The conventional way of distributing energy is through a centralised grid, where electricity flows from one direction from large coal, gas or hydro generators to the end user. However, with the emergence of Distributed Energy Resources (DER) that formula is changing rapidly.
As more large-scale wind and solar farms come on stream, an increasing share of Australia’s energy requirements is now being filled through renewable energy sources. This trend has extended to businesses and residences that are now generating their own electricity using rooftop solar photovoltaic (PV) panels, which can then be reserved in battery storage systems.
Demand response and smart meters are also affecting and directly influencing the way users; with more access to usage information, they can now cut down their consumption especially during peak electricity periods so they can help stabilise the grid.
The benefits of Distributed Energy Resources
The increasing penetration of DER into the grid comes with a raft of benefits and opportunities for the power system and its participants, particularly in the context of advance metering, monitoring and remote control.

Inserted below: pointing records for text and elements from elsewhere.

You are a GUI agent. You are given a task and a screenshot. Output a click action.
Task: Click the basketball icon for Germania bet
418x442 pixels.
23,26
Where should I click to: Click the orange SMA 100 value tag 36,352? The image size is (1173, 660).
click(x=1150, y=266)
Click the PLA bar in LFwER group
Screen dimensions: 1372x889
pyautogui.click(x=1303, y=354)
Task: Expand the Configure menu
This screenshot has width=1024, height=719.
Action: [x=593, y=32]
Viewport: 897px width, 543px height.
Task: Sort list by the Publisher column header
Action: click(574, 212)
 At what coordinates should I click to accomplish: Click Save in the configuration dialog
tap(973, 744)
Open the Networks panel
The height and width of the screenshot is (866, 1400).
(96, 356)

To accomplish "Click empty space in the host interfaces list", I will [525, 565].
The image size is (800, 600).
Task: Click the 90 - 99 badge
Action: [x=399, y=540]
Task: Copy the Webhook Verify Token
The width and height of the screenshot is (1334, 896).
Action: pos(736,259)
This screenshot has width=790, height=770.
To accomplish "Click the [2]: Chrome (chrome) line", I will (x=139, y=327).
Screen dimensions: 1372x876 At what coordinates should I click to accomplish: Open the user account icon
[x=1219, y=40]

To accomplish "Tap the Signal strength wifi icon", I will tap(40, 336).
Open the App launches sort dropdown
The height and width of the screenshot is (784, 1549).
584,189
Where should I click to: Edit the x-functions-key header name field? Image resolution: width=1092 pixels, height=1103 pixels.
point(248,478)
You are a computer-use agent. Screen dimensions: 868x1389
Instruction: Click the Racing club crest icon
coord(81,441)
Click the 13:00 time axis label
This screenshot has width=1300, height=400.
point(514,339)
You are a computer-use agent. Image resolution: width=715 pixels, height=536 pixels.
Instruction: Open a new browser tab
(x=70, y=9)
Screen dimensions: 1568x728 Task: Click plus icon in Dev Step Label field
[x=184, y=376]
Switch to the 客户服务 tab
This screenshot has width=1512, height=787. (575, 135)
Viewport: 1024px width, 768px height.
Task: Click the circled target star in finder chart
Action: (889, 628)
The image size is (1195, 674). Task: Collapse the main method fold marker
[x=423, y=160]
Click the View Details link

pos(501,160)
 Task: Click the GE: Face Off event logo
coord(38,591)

Affordability of electricity to consumers
Energy consumers who have DER assets such as solar panels and battery storage, among others, will be able to cut down their energy spend because they’ll be selling power back to the grid. They may also receive compensation for using their storage systems to help balance the grid.
Potential reduction in network costs
Network distribution (also referred to as “poles and wires”) costs may be reduced by investing in DER as there is less reliance on the traditional grid. This is therefore passed on as a decrease in overall power costs. Based on some reports, network expansion costs can be reduced by up to 60% in 2050 following the continued spread of DER.
Reliability of the grid
DER can help stabilise the power grid in areas that rely heavily on variable energy resources (VER) such as wind, wave, and solar power. As VER supply tends to fluctuate, the addition of DER can support and smoothen the intermittent delivery from VER.
Examples of Distributed Energy Resources
DER is defined by the Australian Renewable Energy Agency (ARENA) as “small-scale units of local generation connected to the grid at the distribution level.” Examples include:
- Behind-the-meter renewable and non-renewable generation
- Energy storage
- Inverters that change direct current to alternating current
- Electric vehicles
- like pool pumps and water heating systems
- Smart appliances
- Smart meters
- Biomass generators
- Demand response
Limitations of Distributed Energy Resources
The amount of DER that can be reasonably hooked up to a distribution network so that it can still operate properly can be considered to be a limitation of this type of resource.
While DERs can be integrated into the grid as long as there are no current issues relating to safety, reliability, and operations, and the infrastructure is not due for updating, often, accomplishing this requires modernising the grid.
DERs can be incorporated into the grid where no threats to safety, reliability or other operational features exist and no infrastructure upgrades are required.
In many cases, grid modernisation is necessary to safely integrate DERs into the network
Progress of Distributed Energy Resources in Australia
DER integration is increasing steadily every year. According to the forecast in Energy Networks Australia and the Commonwealth Scientific and Industrial Research Organisation (or CSIRO)’s jointly-published Electricity Network Transformation Roadmap (ENTR), more than 40 per cent of energy consumers will have switched to some form of DER by the year 2027.
The estimate is expected to balloon to over 60% by 2050.
To get this underway, ARENA is allotting sizeable funding to strengthen the adoption of distributed energy resources in Australia. The allocation, which amounts to more than $12 million, will be used to facilitate investments, optimise system efficiency and decrease any obstacles, whether technical, market-related, or regulatory, to the widespread acceptance of DER.